Independence needs to be achieved in a way that is legally recognised and cooperative. Europe and our partners across the world need to see Scotland as a reliable partner that plays by the books. We would want to leave on good terms with our friends in England, Wales and Northern Ireland, not at loggerheads as the UK Government is with the EU. So, we should pursue the legal path which requires Westminster to give a Section 30 Order, allowing the Scottish Parliament to run a legally recognised referendum.
Emma Divers from PLMR, a Glasgow and London based political communications agency:
There’s a groundswell of increased support for independence this year. Nicola Sturgeon’s leadership, compared to Boris Johnson’s through the pandemic, has played a part. More importantly, Brexit was the genesis of that rise in sentiment as Scotland primarily voted to stay in the EU. However, that doesn’t necessarily translate to having an independence referendum. Many people don’t see it as a priority, while coronavirus requires focus, and problems persist with Scotland’s health and social care system. There’s also massive voter fatigue in Scotland after nine major votes, a raft of local elections, and another vote on the way, all since 2014.
Generally, the support for independence is still along party lines. Still, there is an interesting shift that’s occurring among Scottish Labour voters as many are pro-remain, corresponding with the independence movement. It could also be a good tactical move for the party.
For unionists to win the argument for staying in the UK, they need to alter their messaging to a more positive notion of what the UK can do for Scotland rather than focusing on it being the lesser partner that needs the UK to survive.
The other important factor in a future referendum is the voter profile and who is allowed to vote – EU citizens in Scotland or Scottish citizens living outside of Scotland would more likely vote for and against independence, respectively. If Westminster says ‘no’, some MSPs ask whether a case can be taken to the courts and for Scotland to hold an independence referendum unilaterally.

__Collected data entries__:
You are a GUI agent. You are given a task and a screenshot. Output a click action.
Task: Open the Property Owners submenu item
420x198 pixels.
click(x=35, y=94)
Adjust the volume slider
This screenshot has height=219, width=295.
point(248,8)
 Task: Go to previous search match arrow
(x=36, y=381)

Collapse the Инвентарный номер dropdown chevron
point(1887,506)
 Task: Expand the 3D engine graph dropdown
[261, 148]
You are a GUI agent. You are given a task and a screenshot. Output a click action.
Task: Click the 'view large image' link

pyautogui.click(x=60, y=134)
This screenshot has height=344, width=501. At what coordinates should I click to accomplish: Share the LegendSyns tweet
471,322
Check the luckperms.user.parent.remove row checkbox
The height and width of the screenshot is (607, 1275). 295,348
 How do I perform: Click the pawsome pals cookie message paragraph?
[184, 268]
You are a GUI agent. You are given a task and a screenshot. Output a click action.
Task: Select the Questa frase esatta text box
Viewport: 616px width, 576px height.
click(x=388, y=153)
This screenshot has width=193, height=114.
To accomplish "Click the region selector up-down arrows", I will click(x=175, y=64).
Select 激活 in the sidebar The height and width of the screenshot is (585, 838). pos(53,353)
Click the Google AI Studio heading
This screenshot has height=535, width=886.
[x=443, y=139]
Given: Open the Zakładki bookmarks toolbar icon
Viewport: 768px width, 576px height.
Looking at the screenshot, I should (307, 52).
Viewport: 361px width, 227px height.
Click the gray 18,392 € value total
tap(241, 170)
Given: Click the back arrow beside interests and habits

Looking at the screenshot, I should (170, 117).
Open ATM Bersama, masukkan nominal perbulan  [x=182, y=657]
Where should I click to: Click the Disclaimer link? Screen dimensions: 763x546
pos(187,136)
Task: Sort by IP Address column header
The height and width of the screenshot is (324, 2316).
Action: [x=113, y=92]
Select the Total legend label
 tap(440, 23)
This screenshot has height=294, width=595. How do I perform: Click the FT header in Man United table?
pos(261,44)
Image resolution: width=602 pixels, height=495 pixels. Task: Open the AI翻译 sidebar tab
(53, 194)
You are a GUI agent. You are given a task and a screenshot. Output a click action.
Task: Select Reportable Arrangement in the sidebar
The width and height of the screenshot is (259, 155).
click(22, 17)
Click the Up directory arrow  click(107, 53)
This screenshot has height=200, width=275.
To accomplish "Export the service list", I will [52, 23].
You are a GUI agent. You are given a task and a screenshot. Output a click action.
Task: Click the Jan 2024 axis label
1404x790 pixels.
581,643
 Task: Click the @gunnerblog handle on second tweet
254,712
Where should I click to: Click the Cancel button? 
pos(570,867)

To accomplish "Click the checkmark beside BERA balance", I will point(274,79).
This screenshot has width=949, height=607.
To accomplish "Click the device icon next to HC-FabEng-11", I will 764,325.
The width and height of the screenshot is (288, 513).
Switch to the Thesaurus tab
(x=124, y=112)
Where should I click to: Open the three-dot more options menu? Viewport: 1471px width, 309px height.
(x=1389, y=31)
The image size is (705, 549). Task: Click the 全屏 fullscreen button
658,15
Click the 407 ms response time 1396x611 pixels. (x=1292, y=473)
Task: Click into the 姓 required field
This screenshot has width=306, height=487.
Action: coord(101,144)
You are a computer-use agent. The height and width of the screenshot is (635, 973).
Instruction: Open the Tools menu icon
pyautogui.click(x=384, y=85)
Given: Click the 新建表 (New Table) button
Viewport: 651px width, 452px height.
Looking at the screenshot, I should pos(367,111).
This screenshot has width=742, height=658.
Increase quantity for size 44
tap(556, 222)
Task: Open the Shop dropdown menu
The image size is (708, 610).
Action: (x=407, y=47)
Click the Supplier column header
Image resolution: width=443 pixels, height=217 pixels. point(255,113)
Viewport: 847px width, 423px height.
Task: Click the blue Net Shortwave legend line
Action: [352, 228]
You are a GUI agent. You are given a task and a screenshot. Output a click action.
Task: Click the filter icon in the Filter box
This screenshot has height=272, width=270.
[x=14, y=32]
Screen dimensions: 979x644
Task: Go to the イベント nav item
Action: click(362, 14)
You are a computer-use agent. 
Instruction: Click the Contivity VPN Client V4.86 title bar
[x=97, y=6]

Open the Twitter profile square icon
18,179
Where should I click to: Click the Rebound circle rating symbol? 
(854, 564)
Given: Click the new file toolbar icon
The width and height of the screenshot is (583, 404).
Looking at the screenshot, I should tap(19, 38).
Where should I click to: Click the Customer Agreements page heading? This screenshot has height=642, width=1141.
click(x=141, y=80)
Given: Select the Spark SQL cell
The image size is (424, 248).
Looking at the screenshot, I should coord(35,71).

__Your tasks__:
1. Do the following statements agree with the excerpt on Scottish independence? Answer yes or no for each and quote the deciding words. (a) Scotland primarily voted to stay in the EU. (b) Support for independence has moved away from party lines. (c) The legal path requires Westminster to give a Section 30 Order.
2. According to the excerpt on Scottish independence, why does increased support for independence not necessarily translate into having a referendum? Answer in one to three sentences.
3. Retype the stretch of the excerpt on Scottish independence from "Independence needs to" through "legally recognised referendum.".

__Results of the tasks__:
1.
(a) Yes: "as Scotland primarily voted to stay in the EU."
(b) No: "Generally, the support for independence is still along party lines."
(c) Yes: "we should pursue the legal path which requires Westminster to give a Section 30 Order"

2. Many people don't see a referendum as a priority while coronavirus requires focus and problems persist with Scotland's health and social care system. There is also massive voter fatigue after nine major votes, a raft of local elections and another vote on the way, all since 2014.

3.
Independence needs to be achieved in a way that is legally recognised and cooperative. Europe and our partners across the world need to see Scotland as a reliable partner that plays by the books. We would want to leave on good terms with our friends in England, Wales and Northern Ireland, not at loggerheads as the UK Government is with the EU. So, we should pursue the legal path which requires Westminster to give a Section 30 Order, allowing the Scottish Parliament to run a legally recognised referendum.